Probe Shows FDA as Laggard in Drug Trial Follow-ups

By Gil Ross — Jan 18, 2016
A scathing report by the General Accountability Office, a federal watchdog organization, exposes serious flaws in the needed data collection by the FDA for fast-tracked drugs.

FDA Stamp of ApprovalEarlier this month, the results of an investigation of the FDA by the federal General Accountability Office (GAO) were reported, and the agency is likely to be embarrassed by its findings. Under the rubric Drug Safety, the report was entitled "FDA Expedites Many Applications, But Data for Postapproval Oversight Need Improvement."

Beginning in 2003, the FDA set about establishing pathways for expedited reviews for new drug applications in certain categories where it was felt that the standard, multi-year process was too onerous, given urgent need or possible breakthrough drugs. The initial impetus was from AIDS activists, but the categories expanded to include numerous oncologic, or cancer-related, and infectious-disease-related concerns. The expedited reviews were covered under several "subparts," also known as "fast-track" pathways.

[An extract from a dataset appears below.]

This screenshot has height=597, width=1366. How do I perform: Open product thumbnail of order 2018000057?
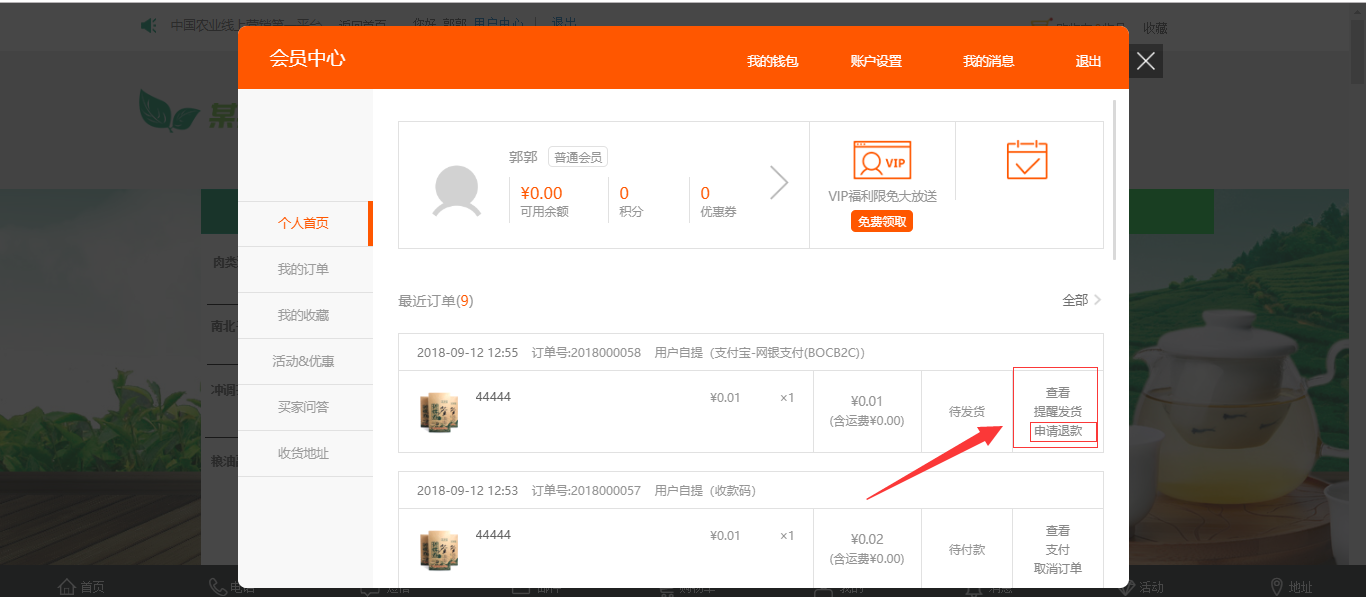438,550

As per the FDA: "Fast track is a process designed to facilitate the development, and expedite the review of drugs to treat serious conditions and fill an unmet medical need. The purpose is to get important new drugs to the patient earlier. Such designation is a process designed to expedite the development and review of drugs that are intended to treat a serious condition and preliminary clinical evidence indicates that the drug may demonstrate substantial improvement over available therapy on a clinically significant endpoint(s)."

Generally, the approval process allowed for "surrogate" endpoints in place of definite outcomes: one example would be allowing shrinkage of a tumor in lieu of actual improved survival as a criterion for approval. Other shortcuts were also included in the fast-track paradigm. However, one major caveat for getting an expedited approval was a commitment by the drug company to continue to collect health data regarding both safety and efficacy on patients getting the expedited drug, in so-called Phase IV/post-marketing studies.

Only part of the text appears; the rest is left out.